John, who was 37 then, took his first paddling lesson in a pool near his home in Northern Virginia four years before his death. He spent most of his time on the Potomac River after that, and made the most of an opportunity to write about his sport at The Washington Post, where he was a copyeditor and a once-a-week writer for the sports section.


In 2004, he was a long shot for a seat on the U.S. whitewater slalom team bound for Athens. But he trained hard for it anyway and competed with the best in the sport at an Olympic qualifying event in South Bend, Indiana, in April of that year. Hanging on at that level earned him an authenticity that few writers—particularly sportswriters—can ever claim with their subjects.


By the summer of 2005, he had focused his ambition on river running. To test his progress, he headed to Vail for the Teva Mountain Games—another chance to compete with the best. That trip was a remarkable one for him, because the talent there inspired him to practice harder. And at the same time, an experience on the Oh-Be-Joyful Creek near Crested Butte convinced him to be more realistic about his abilities. He left his boat at the top of that run for someone else to use, and walked away. It was an important exercise in restraint for him, and he related this in his Sunday outdoor column, Outside Line.

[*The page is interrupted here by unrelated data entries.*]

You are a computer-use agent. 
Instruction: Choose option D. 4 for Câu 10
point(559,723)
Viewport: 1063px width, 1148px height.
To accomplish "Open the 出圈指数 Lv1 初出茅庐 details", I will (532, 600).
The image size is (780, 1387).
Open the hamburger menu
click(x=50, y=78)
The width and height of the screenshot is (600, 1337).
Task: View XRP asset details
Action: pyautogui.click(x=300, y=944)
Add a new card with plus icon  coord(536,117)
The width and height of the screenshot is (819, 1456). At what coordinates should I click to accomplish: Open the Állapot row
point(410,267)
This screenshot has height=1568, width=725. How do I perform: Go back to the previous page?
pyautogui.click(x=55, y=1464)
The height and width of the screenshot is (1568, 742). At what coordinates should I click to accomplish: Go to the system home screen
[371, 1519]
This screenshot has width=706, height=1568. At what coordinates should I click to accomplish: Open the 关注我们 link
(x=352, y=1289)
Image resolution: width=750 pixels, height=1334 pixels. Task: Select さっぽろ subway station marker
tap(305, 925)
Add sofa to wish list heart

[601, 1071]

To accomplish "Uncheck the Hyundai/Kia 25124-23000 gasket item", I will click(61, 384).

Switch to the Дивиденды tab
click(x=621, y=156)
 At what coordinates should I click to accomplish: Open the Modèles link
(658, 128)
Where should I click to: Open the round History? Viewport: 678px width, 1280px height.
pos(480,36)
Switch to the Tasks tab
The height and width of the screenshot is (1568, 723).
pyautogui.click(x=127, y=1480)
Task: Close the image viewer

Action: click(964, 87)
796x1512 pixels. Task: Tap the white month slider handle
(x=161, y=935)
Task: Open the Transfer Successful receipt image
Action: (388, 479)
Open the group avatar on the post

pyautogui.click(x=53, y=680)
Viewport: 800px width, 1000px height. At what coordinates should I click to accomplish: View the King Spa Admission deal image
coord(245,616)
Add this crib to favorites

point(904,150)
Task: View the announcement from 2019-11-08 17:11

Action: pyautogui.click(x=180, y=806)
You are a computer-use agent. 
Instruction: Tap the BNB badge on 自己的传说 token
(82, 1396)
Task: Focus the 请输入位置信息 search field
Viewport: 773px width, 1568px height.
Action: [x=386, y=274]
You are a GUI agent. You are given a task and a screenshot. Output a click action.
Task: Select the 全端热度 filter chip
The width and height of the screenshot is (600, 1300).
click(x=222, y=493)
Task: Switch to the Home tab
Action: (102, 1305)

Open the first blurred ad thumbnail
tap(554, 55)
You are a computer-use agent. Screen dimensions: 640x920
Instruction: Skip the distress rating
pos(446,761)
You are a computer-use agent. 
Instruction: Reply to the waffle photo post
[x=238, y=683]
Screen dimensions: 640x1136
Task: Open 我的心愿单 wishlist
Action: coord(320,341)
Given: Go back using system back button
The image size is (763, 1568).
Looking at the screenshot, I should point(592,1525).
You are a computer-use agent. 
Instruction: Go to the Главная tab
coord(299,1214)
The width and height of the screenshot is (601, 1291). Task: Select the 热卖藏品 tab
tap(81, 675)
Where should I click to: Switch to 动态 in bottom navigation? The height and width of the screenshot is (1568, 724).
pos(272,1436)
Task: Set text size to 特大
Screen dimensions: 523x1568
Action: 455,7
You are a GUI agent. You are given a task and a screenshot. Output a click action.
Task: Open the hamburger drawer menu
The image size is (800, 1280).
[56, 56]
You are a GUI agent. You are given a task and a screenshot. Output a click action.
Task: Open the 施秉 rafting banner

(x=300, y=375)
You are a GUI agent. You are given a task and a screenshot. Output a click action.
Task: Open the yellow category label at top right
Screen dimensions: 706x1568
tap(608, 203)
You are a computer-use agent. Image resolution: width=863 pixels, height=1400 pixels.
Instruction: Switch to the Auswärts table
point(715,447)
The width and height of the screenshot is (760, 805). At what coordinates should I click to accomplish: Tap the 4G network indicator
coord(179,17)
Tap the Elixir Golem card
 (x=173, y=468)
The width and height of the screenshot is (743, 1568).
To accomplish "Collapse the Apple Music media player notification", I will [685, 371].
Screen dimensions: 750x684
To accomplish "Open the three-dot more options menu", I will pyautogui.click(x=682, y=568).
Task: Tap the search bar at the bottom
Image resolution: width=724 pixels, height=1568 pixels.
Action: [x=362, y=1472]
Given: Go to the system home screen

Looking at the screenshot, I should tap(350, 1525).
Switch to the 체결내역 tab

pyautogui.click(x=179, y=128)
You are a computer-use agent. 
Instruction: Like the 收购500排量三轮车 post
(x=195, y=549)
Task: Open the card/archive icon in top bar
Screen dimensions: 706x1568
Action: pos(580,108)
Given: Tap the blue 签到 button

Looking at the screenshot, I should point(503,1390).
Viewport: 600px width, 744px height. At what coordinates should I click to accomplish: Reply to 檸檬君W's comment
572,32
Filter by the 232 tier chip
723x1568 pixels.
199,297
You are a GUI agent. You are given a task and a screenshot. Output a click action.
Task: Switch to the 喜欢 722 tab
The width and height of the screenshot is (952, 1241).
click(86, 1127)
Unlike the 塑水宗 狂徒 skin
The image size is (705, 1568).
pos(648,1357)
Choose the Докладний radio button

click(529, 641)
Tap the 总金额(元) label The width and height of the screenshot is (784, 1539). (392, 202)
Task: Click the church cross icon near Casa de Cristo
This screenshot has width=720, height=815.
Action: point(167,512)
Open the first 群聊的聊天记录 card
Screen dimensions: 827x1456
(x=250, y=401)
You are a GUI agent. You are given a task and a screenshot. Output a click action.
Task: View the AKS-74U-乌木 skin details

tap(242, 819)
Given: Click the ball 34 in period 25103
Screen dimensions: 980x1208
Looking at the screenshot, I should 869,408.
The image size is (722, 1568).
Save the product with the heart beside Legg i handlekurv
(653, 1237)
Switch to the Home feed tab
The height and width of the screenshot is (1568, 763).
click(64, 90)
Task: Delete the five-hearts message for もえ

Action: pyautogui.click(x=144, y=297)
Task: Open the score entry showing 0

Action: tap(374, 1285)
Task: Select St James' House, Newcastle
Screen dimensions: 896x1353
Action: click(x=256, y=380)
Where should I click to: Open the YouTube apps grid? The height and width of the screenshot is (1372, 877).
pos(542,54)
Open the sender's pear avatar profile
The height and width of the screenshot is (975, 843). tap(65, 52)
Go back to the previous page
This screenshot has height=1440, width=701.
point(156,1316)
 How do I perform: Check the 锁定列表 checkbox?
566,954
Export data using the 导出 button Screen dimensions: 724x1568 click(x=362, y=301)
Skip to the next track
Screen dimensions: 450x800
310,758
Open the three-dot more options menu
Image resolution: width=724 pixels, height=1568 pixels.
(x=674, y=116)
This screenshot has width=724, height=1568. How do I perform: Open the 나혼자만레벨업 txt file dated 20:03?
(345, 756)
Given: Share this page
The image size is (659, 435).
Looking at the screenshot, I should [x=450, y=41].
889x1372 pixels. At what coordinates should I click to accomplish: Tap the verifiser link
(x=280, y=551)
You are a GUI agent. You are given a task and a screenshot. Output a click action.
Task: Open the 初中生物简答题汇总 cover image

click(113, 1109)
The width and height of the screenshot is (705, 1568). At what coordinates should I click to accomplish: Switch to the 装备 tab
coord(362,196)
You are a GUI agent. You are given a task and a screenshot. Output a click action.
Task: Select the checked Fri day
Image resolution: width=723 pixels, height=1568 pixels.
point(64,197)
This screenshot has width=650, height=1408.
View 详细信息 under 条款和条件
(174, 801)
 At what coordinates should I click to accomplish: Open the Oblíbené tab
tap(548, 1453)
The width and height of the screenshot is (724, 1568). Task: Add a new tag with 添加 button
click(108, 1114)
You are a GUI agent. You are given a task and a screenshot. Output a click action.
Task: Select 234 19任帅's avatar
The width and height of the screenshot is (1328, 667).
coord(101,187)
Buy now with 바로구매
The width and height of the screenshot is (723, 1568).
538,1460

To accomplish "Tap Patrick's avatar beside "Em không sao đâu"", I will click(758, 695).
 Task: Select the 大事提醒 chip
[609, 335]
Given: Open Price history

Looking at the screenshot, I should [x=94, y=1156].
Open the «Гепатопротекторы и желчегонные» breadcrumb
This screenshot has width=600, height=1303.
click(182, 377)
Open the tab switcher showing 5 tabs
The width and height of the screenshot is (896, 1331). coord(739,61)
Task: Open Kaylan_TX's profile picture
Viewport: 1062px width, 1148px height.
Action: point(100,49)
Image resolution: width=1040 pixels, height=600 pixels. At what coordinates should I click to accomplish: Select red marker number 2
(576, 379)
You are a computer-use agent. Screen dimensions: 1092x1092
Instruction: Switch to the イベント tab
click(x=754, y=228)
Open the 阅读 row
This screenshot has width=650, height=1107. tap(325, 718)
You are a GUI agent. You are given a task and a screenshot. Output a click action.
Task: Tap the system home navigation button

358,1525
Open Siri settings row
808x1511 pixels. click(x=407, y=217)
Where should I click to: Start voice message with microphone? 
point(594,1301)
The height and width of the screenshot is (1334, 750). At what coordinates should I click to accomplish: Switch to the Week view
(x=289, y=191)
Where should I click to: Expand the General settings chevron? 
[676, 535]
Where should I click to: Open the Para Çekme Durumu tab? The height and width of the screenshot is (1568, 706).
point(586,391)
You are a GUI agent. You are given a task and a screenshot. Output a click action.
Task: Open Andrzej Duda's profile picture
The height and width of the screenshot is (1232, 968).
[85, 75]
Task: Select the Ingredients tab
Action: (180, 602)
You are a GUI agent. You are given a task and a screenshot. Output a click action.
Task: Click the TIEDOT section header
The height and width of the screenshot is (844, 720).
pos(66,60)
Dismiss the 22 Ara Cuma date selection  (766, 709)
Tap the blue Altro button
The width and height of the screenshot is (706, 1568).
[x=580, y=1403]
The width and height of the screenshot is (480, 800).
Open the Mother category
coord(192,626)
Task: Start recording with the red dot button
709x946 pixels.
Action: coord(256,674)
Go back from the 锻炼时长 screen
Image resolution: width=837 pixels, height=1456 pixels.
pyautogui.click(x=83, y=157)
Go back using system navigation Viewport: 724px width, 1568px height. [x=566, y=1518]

A few months later he traveled to Valley Falls with a friend. He landed the first drop off-balance and flipped over in his boat. Upside down and holding his breath, he tried three times to roll. He failed and swam. When he came out of his boat, he was too close to the falls, and the high water drove him down and pinned him beneath it. He was unconscious and heading downriver toward the second waterfall when he finally surfaced.


Like water, grief at high levels can re-circulate and keep you pinned in place. To break out, it seems you have to get past asking why something bad happened to someone you loved. You want to reject a brutal fate for this person, but in time there’s no choice but to accept it. When you do, you can look more intently at the life as it was lived than at the way it happened to end.


I was thinking it was time to leave Valley Falls when my wife pointed to a man and a woman walking from the parking lot with kayaks on their shoulders. There was a dry sandstone ledge to the side of the waterfall nearest me, and they paddled to it. The woman got out on the ledge and took a video camera out of a yellow plastic case. The man got out and looked over the falls. When he got in his boat again and paddled upriver, I let myself imagine it was John paddling. The kayak paused, turned, and the man calmly paddled toward me again. In my double vision of the past and the present, I watched him go straight for the horizon line, past the woman with the camera, and over the falls. I did not expect the chill that shuddered through me when he landed on the other side. The woman threw him the camera case and, moments later, ran it herself.


She ran the second waterfall, too, and I walked down to talk to her. She was from Canada, she said. She’d taken a couple weeks off work for some adventures in these parts. I asked some general questions about creeking. When she started talking about technique and safety, I knew John would have liked her. She was in her boat still and clearly riding a moon shot of adrenaline. It reminded me of the last time I saw him a couple weeks after the Teva Mountain Games in 2005, and just a month before he died. “Sometimes, if there’s a lot of water going over, it’ll pull you back in,” she said. I might as well have heard John saying these words himself. His was an accident, one that happened when he was really living. It put me in mind to break away from our conversation before she could ask me what I was doing there. I didn’t want to spoil the glimpse she’d given me of the way he lived by describing to her the way he had died.